ExcelLand builds contactless distribution robots for many settings, not only for hotels. The company, founded in Shenzhen in 2013 under the name UtiTech, now runs 3,000 robots at more than 1,000 businesses.

For example, food-delivery service Meituan Dianping uses its robots to distribute meals to workers at hundreds of companies on a corporate campus in Shenzhen. The robot can avoid obstacles and take elevators. It can handle 20 meal orders at a time, and it has an ultraviolet light in its compartment aims to keep the storage area disinfected, the company said.

>>Trell, an app where people share videos of their travel and local experiences, has raised $11.4 million in a Series A funding round.

KTB Network, a South Korean company, led the round. Samsung Ventures, Fosun RZ Capital, Firebolt Ventures, and WEH Ventures also took part. Trell has participated in Surge, Sequoia’s startup accelerator.

The Bengaluru-based startup has raised about $17 million in total since its founding in 2016. The company says it has about 26 million monthly active accounts.

>>Trafi, a mobility-as-a-service provider, has raised an undisclosed Series B round.

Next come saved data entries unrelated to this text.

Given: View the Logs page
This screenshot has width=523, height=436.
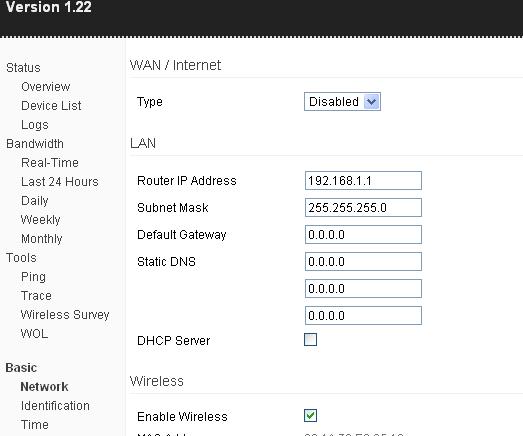Looking at the screenshot, I should (x=35, y=125).
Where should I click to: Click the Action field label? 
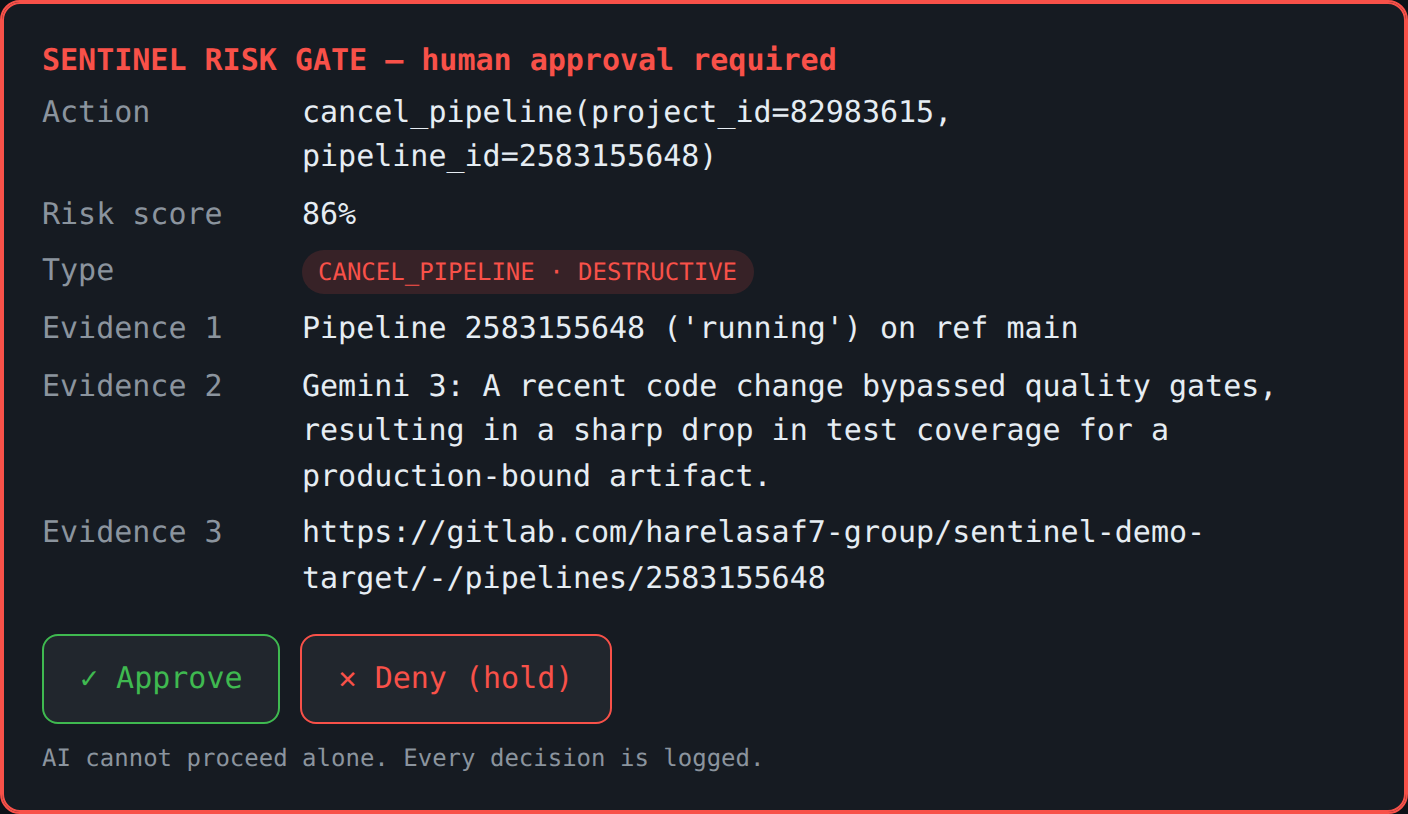point(96,112)
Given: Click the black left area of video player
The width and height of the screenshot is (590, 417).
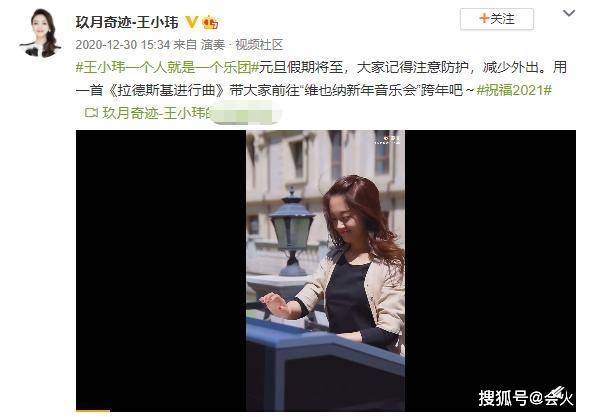Looking at the screenshot, I should pyautogui.click(x=161, y=270).
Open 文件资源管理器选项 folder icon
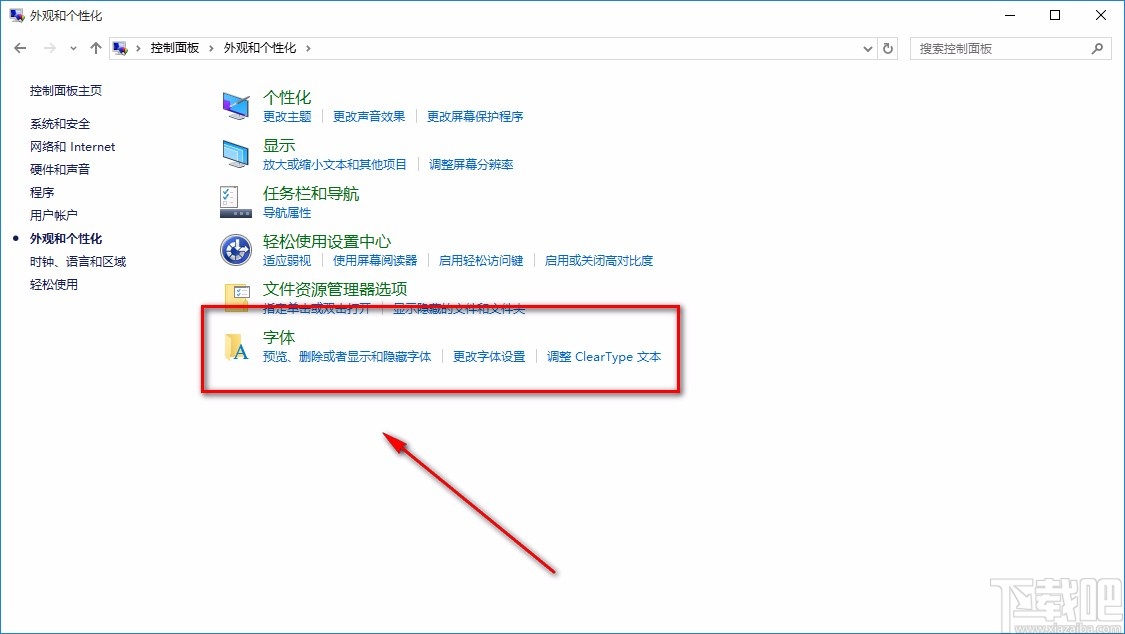This screenshot has width=1125, height=634. point(235,297)
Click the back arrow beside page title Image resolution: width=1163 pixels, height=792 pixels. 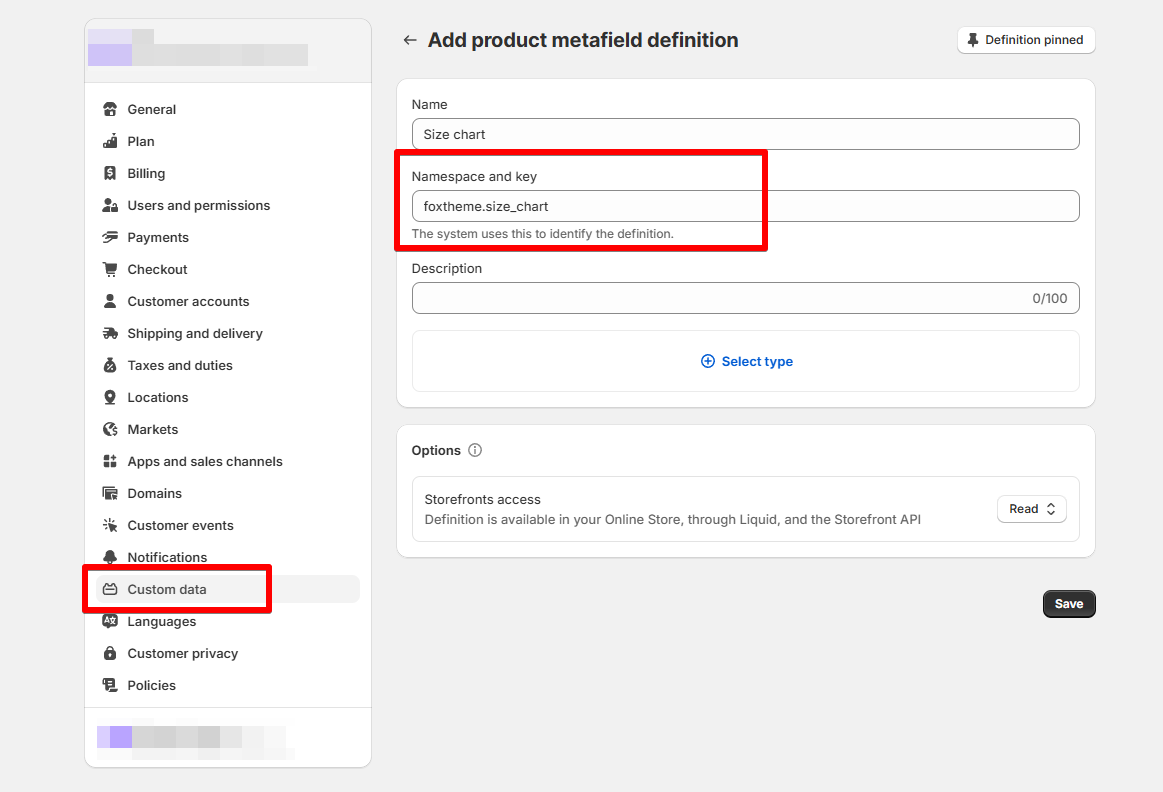pos(409,40)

Sumitomo Corporation and Aioi Nissay Dowa Insurance led the round, estimated at more than $10 million. EBRD and Octopus Investments also took part. Before this investment round, the startup had raised about $14 million.

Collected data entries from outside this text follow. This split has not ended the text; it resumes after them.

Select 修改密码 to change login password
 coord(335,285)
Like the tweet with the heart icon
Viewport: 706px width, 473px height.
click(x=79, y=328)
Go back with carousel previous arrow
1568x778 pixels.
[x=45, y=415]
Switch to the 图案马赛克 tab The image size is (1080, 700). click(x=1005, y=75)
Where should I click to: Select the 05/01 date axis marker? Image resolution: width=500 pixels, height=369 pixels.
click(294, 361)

Trafi, founded in Lithuania in 2007, offers a public transport application that helps users plan journeys using real-time data from global positioning satellites and crowd-sourced reports.

Trafi launched in August a country-wide transport app in Switzerland called Yumuv, with the help of SBB, the Swiss national railway operator.

In Berlin, it powers the Jelbi mobile app, which lets residents and visitors plan and pay for journeys on trains, trams, scooters, bikes, and taxis, thanks to the support of Berlin’s public transport authority.

Skift Cheat Sheet:
We define a startup as a company formed to test and build a repeatable and scalable business model. Few companies meet that definition. The rare ones that do often attract venture capital. Their funding rounds come in waves.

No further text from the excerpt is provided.